If I have any other question, I’ll write you:) if it’s ok, of course…
I hope you spend nice summertime… Have a nice day…
Blanka
about altering: if a dress gapes at the neck but fits everywhere else, how do you take in the extra? i’ve read that you take in at the shoulder seams, but i’m not sure i totally understand it…
The book Fit for Real People addresses this issue. I found it interesting that they suggested you use a “high bust” measurement to determine the size pattern you use so that the sleeve and shoulder area fits best. It is easier to adjust for a full bust, etc… than to adjust for the sleeve/shoulder.
Hello, I’m specifically looking for a good sewing book to use as a reference when I work on a sewing project. There are some websites I look at for examples and tips (yours, Colette Patterns, Sew Weekly, to name a few), but it would be nice to have something on hand. Something easy to read and understand would be great.
Thanks in advance!
I really like the Reader’s Digest Sewing Book, I have a 70s edition. The Vogue Sewing Book is good, too. The older editions of both have great general sewing instruction, and can be found inexpensively.
I just graded my first pattern (a vintage dress from the 50′s). It went pretty well, but I did it all by hand and kept thinking there must be an easier way on the computer. I have InDesign (although don’t know how to use it!). I’d love more info on how to draft and grade on the computer.
Generally, I think info on altering patterns would be great. I have some old Singer books that go over this, but I’d love to see more.
I’ve also been struggling lately with zippers. Ugh. I would love a master class in putting in zippers…invisible, lapped, etc.
Thanks!
Casey has posted a super tutorial for sewing a lapped zipper (I refer to it every time I have to sew a zip!). You can find it filed under tutorials, or in the swing dress sewalong.
xx Charlotte
Tuppence Ha’penny Vintage
Casey, thanks for offering your teaching help. I get a lot of inspiration and tips from blogs like yours and other internet resources. Right now I’m interested in learning a bit about pattern drafting and have looked at courses in my city but have had no luck. I think a book may help me take the first steps and would love it if you could recommend a book that may help me get started. Thanks!

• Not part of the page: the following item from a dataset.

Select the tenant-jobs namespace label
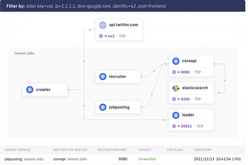The width and height of the screenshot is (248, 165). 24,53
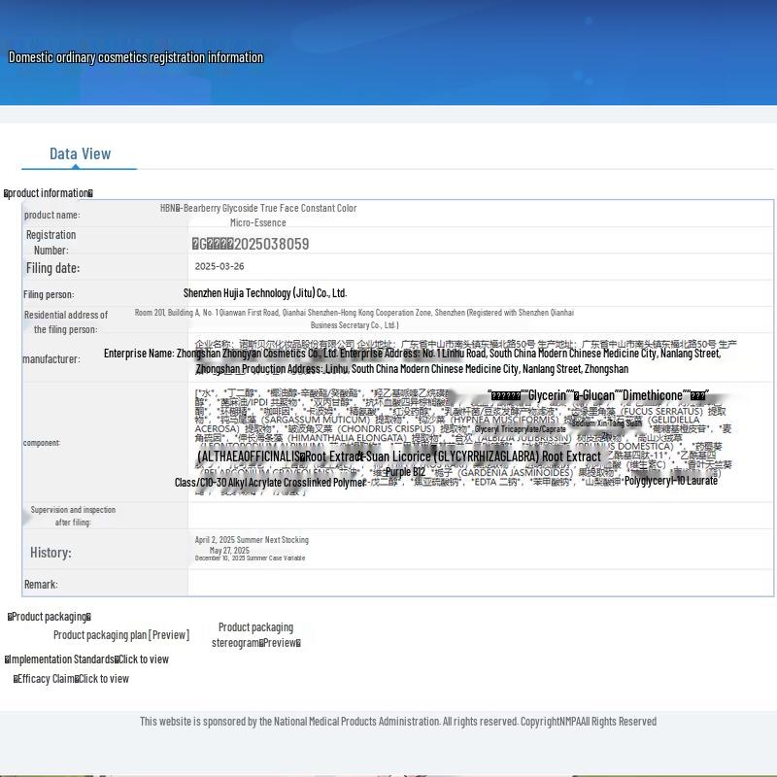Click the National Medical Products Administration footer text
The height and width of the screenshot is (777, 777).
tap(397, 722)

Casey, You would be a natural at teaching! And not just sewing. Your attention to detail and the thorough way in which you scribe and document the step by step process in all your tutorials is perfect. I had a thought and not sure it would be feasible in your area but wanted to throw it out. We have a Virginia Center of Arts here in Richmond that teaches all types of art classes geared to adults (they have after school programs for kiddies too). A few years ago they added Beginning and Intermediate sewing to their class list and it has taken off! The classes are booked solid (8 to 10 students) each time a new offering is open within a couple days of posting the opening.

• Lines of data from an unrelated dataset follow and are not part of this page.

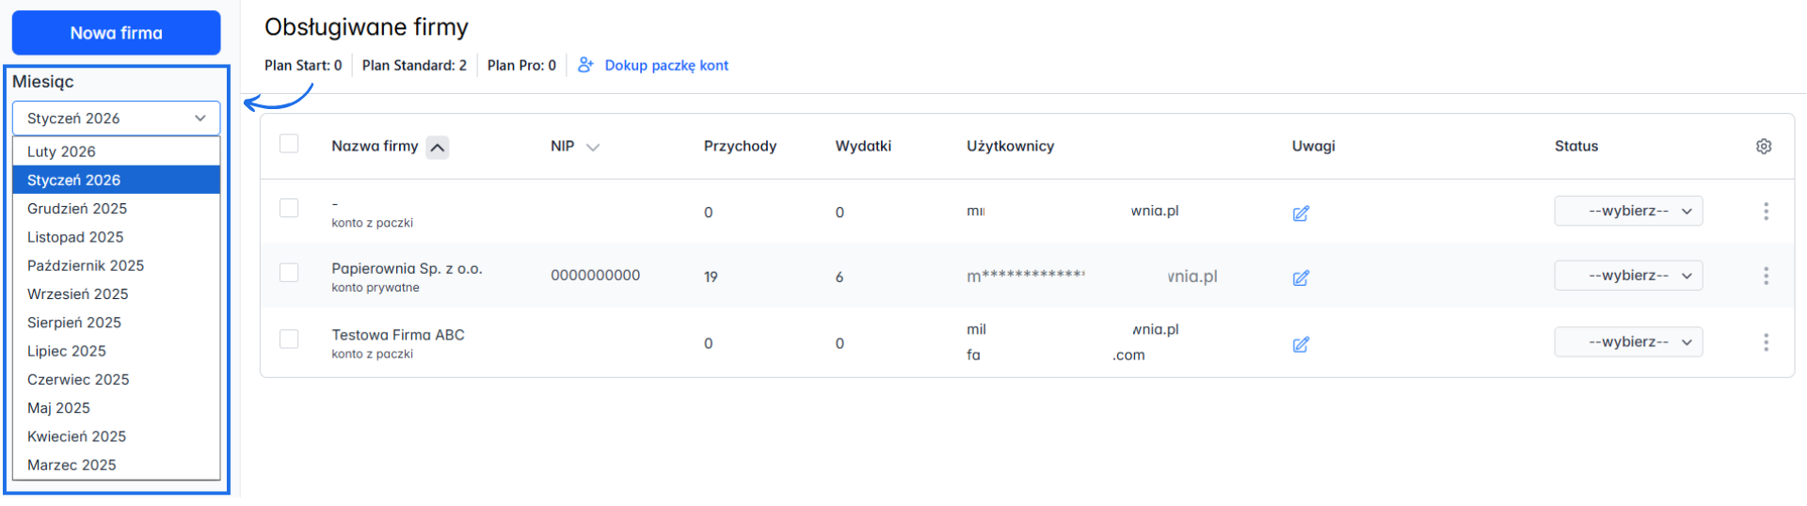Open status dropdown for Testowa Firma ABC
The height and width of the screenshot is (506, 1807).
[x=1628, y=342]
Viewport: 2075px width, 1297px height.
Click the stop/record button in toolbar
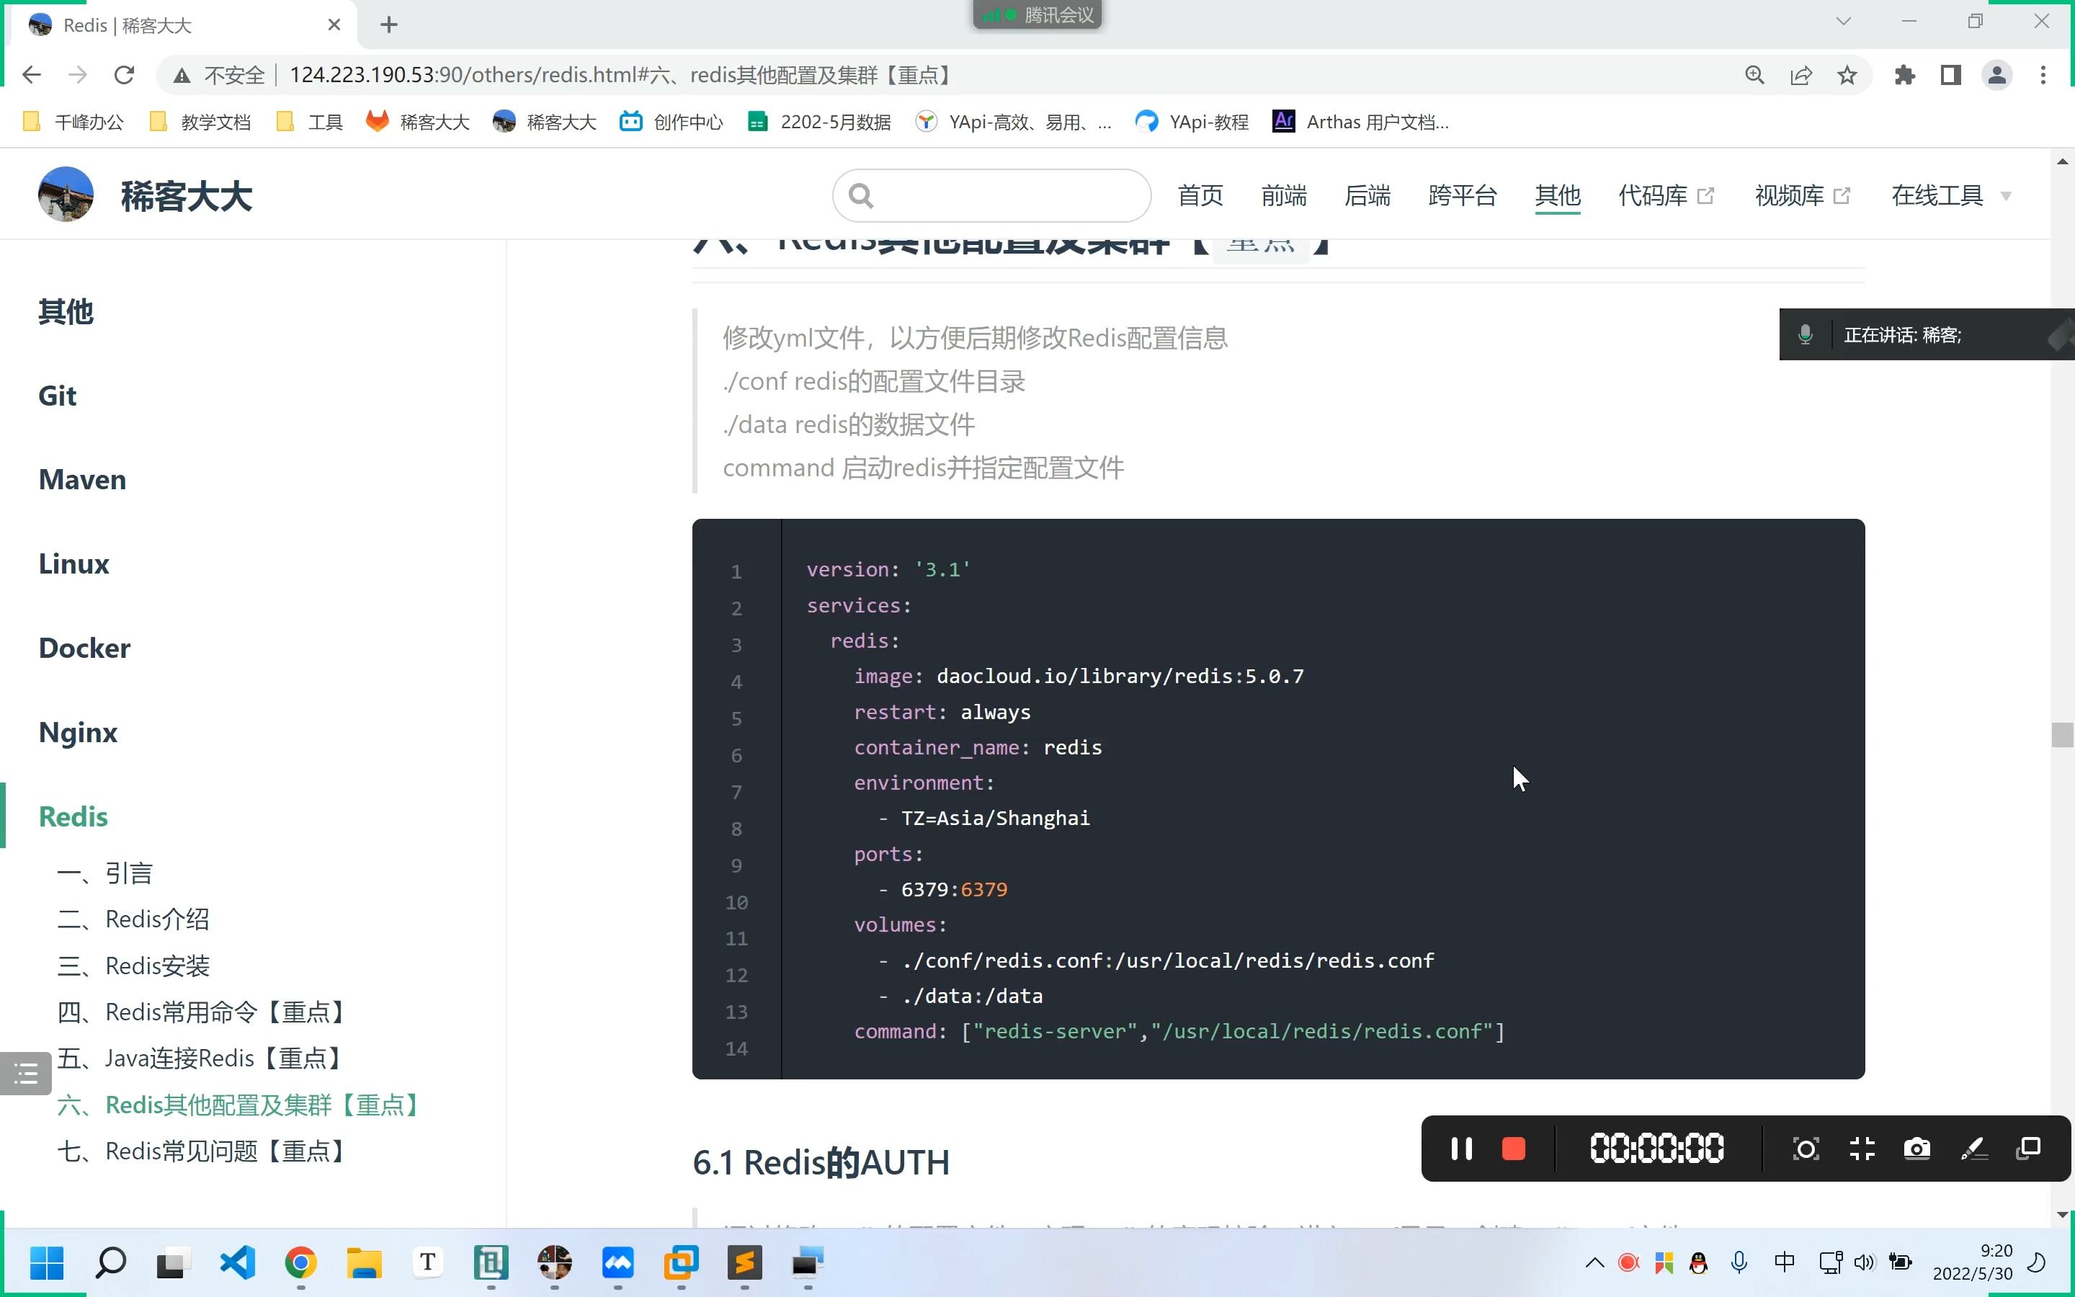pos(1513,1148)
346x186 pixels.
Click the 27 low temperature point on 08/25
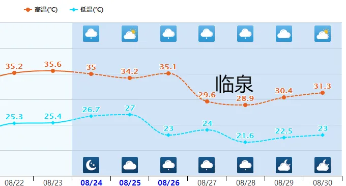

Our instructors are not always professionally trained nor do they hold degree’s in their area but rather are self taught and live the life of their craft. You would be a perfect fit for it! Does your area offer any type of adult art lessons? Perhaps you could approach them about teaching a small class? We bring our own sewing machines or use the donated machines and are responsible for purchasing the majority of the supplies. Just a thought
Hi Casey, Thank you so much for this post. I think it’s a great idea to go back to the basics. You will be / already are a great teacher. I’ve actually been wondering how to draft patterns specifically from body measurements. I have just a little drafting experience, but my patterns all seem a little bit off. I’m thinking it’s because I always try to change an already existing pattern instead of just starting from scratch. Any help you could provide would be wonderful!

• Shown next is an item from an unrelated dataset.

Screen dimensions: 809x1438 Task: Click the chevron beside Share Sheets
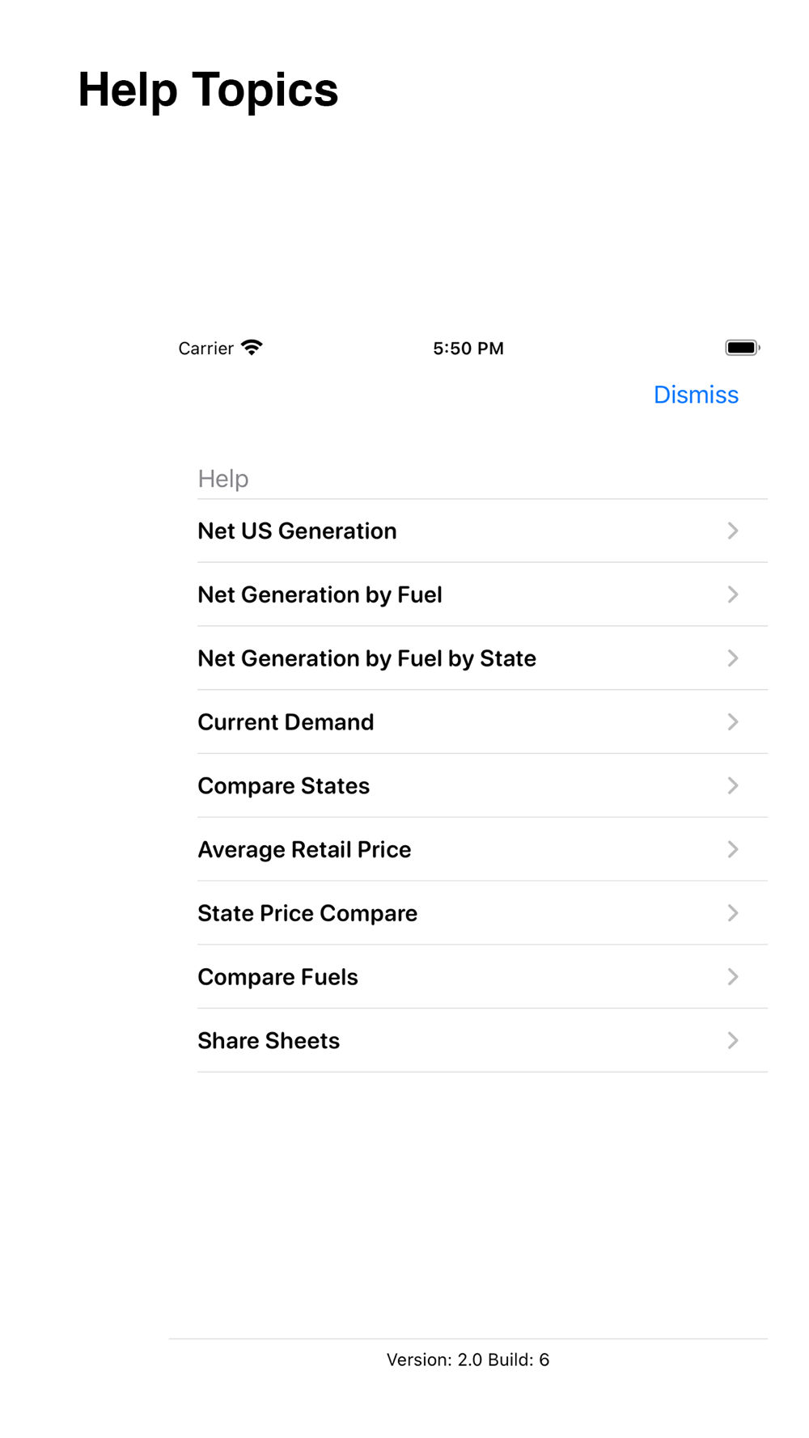coord(733,1041)
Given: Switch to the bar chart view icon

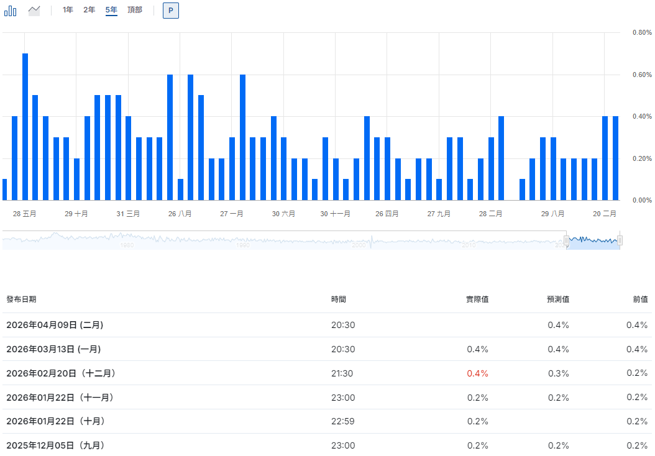Looking at the screenshot, I should (11, 11).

It would be so wonderful if you ever tought an in-person class. That would be so cool!
I’d love to know what your basic drafting tool kit is!
For following along my kit currently consists of:
Tape measure
Ruler
Yard stick
Compass
French Curve
Tracing Paper
Calculator (for doing the maths required when grading a pattern)
Anything else that would be helpful? I keep wondering about one of the grided cardboard cutting mats. I can see their use in squaring things up but always wonder how durable they are! A reference recommendation would also be interesting!
I’d love to take a class by you, but I’m a Brit so it’s unlikely. Your vlogs on you tube are great though so maybe that could be an avenue to explore?
Teaching is fun, very rewarding and exhausting. You’re “on” for the entire class. It’s like you have to be a performer and a Master Magician too. But the key to good learning is to really to be open to mistakes, cuz you’re going to make them. Even after years of sewing, you still make mistakes., but that’s life. A journey!
Casey, I really enjoy your insight and you have inspired me to do some pattern changes. I have been sewing for many years (before you were born, I’m afraid) but have been minimally engaged in it until recently. My issue is that I can’t tell if something fits or not. I look at it in the mirror and I can’t seem to see all the details of fit. I don’t have a dress form or a buddy to help me. Any suggestions on how to look in the mirror and find the little areas that need fixing before it is too late?
Victoria, I have the answer for you. Check out YouTube for video’s on “Duct Tape Body Form”. It sounds crazy but it truly works. Using duct tape, an old t-shirt, stuffing supplies and a hanger or pole, you get a perfect body double. Its quite a bit cheaper than purchasing one and its you… Its also “pinnable” for trying on your designs and making changes.
Enjoy!
This video is pretty good:
http://www.youtube.com/watch?v=jT-7D6oK9XM
A tip for the duct tape dress form: a t shirt adds a lot of bulk. I made mine with plastic wrap instead, because that clings nice and tight to you without adding bulk or distorting your shape (if you’re careful). You just need to find someone with a lot of patience who you’re okay being in your underwear in front of, because it’s one of those things that’s absolutely impossible to do by yourself.
Hi Victoria, if you have a camera and tripod, or someone to take photos, they’re great for capturing fit. You can even post pictures online to ask for help
Having a dress form is great, too!
Oh Casey, more tips and techniques from you would be just lovely! I have the worst time finding patterns for tops in my size (I’m sort of small). When I asked for help at my local fabric/craft store I was told they don;t make patterns in my size because there are plenty of clothes at stores for people like me! Apparently “people like me” aren’t supposed to like sewing for themselves? I don’t know. I do know there are a ton of cute blouses out there that I want to make, though. I am not sure how to scale them down. If I cut from the sides the armholes are too small, if I take bulk out of the middle the shoulders are too close. I’m not sure what to do short of making the top and then altering it. What if the only solution is to put a seam down the middle front!? Ewwww.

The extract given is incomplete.